Lembrou-me os verões da minha Uruguaiana dos meus tempos de guri quando o asfalto ficava tão quente que dava para fritar ovos nele. Quem fez essa experiência foi a turma da Confeitaria Campana, naquela época já sobre o comando do Aymone, disputando com o Café Velo a primazia de ser o ponto de encontro dos marmanjos para um bate papo animado e a baixo custo.
Durante o dia ninguém batia o Velo, mas, depois que o sol se punha o Campana é quem dava as cartas na Bento Martins. Ainda não existia o calçadão, mas no verão depois de fechado o comercio, as duas quadras que iam da esquina da Pernambucana até o Club Comercial eram bloqueadas por cavaletes para a prática do “footing”; ou seja, um vai-e-vem continuo das moçoilas e rapazes sob o olhar vigilante das mães instaladas nas janelas, sacadas ou nos bancos da Praça da Rendição. Já os respeitáveis membros do sexo macho da terra se deleitavam conversando, charuteando e bebericando esparramados nas cadeiras de palha instaladas em frente ao Comercial ou “orelhando a sota” num pif-paf no salão de jogos.

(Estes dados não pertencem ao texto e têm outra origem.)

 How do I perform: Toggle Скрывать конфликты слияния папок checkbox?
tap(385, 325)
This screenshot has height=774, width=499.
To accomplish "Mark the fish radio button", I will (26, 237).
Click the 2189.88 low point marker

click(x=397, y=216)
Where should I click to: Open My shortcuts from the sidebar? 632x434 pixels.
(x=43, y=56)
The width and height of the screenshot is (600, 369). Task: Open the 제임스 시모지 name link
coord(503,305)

            “Ir ao Clube” era uma atividade quase que exclusivamente masculina às mulheres só se lhes permita a presença em atividades sociais como festas e bailes. No restante do tempo aquele era um “club britânico” onde para combater o calor haviam sido instalados possantes ventiladores já que ar condicionado era um luxo inexistente naquela princesinha do Uruguai.
            Uma coisa que nunca entendi foi a resistência dos nossos conterrâneos a qualquer instalação que viesse a amenizar a inclemência do tempo. No meu tempo de guri não me lembro de residência alguma que tivesse algum controle de variação térmica. De piscinas nunca ouvira falar e lareiras eram uma raridade. É verdade que algumas residências mais sofisticadas as possuíam, mas raramente era acesas. Por que, não sei, mas certamente não seria por proteção ao meio ambiente. (Essa neura só iria vicejar quase que meio século depois). Há até que fale que estas condições espartanas de vida refletiam a rusticidade do povo da nossa terra mais afeito ao trabalho duro do que a boa vida. Não sei, não...

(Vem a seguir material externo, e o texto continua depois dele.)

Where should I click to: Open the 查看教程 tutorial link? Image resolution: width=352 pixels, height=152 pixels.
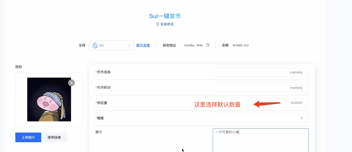click(167, 24)
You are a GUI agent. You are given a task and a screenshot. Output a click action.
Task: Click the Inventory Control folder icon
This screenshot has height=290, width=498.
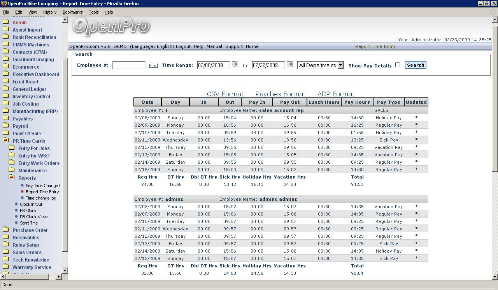click(x=6, y=96)
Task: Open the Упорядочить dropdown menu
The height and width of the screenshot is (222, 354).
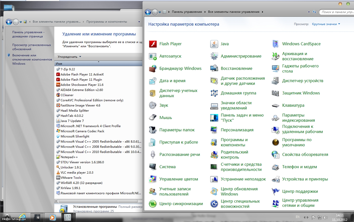Action: pos(69,57)
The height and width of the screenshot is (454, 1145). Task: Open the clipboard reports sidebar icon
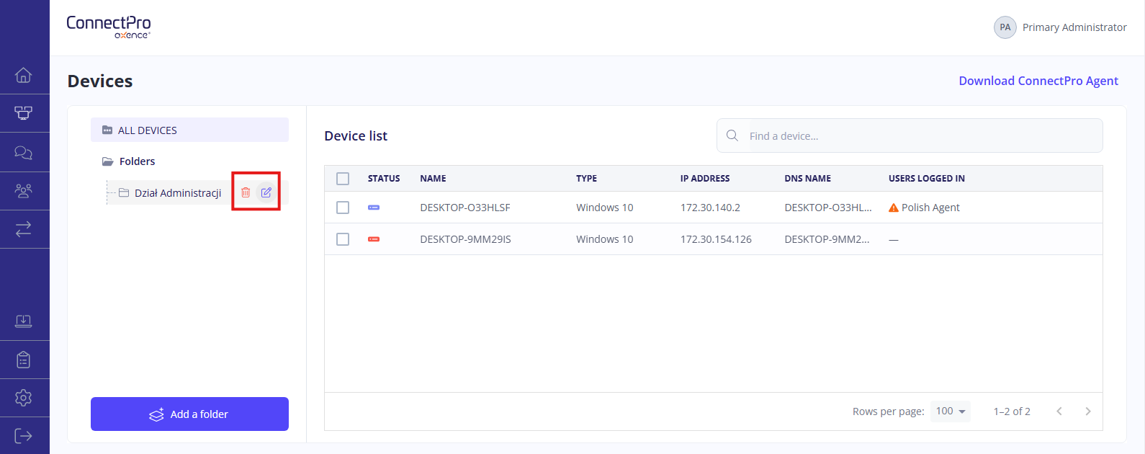24,360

            Uruguaiana, mesmo no verão mais inclemente, quando o único refresco era um banho nas águas turvas do Uruguai, era uma festa permanente. O pessoal gostava mesmo de um arrasta-pé fosse ele nos galpões campeiros ou nos salões da cidade. Qualquer acontecimento era motivo para uma festança fosse ela um fandango ou assalto carnavalesco a casa de algum “coronel” patrocinador de algum bloco. Isso sem contar as animadas festas do Laço do Amor e do Cordão de Ouro, as mais tradicionais agremiações dos afro-descendentes locais, que muitos rapazes “de bem” gostavam de freqüentar em que pese os olhares desconfiados dos seus associados.
Quem se dava bem neste caso era eu que, privilegiado, era considerado afilhado de Dona Noêmia, a matriarca da família Da Nova, tendo livre acesso àquele povo festeiro e animado e, suprema deferência, foi ela quem cuidou sempre de minhas roupas, principalmente do meu indefectível traje de linho branco S-120, minha suprema elegância de frangote metido a galo. Ah, quantas vezes agradeci e continuo agradecendo intimamente a dedicação da minha velha amiga.
Mesmo considerando que as condições de vida era muito mais difíceis naqueles tempos acho que todos nós que neles vivemos guardamos no fundo do peito uma saudade imensa daquela Uruguaiana do século passado.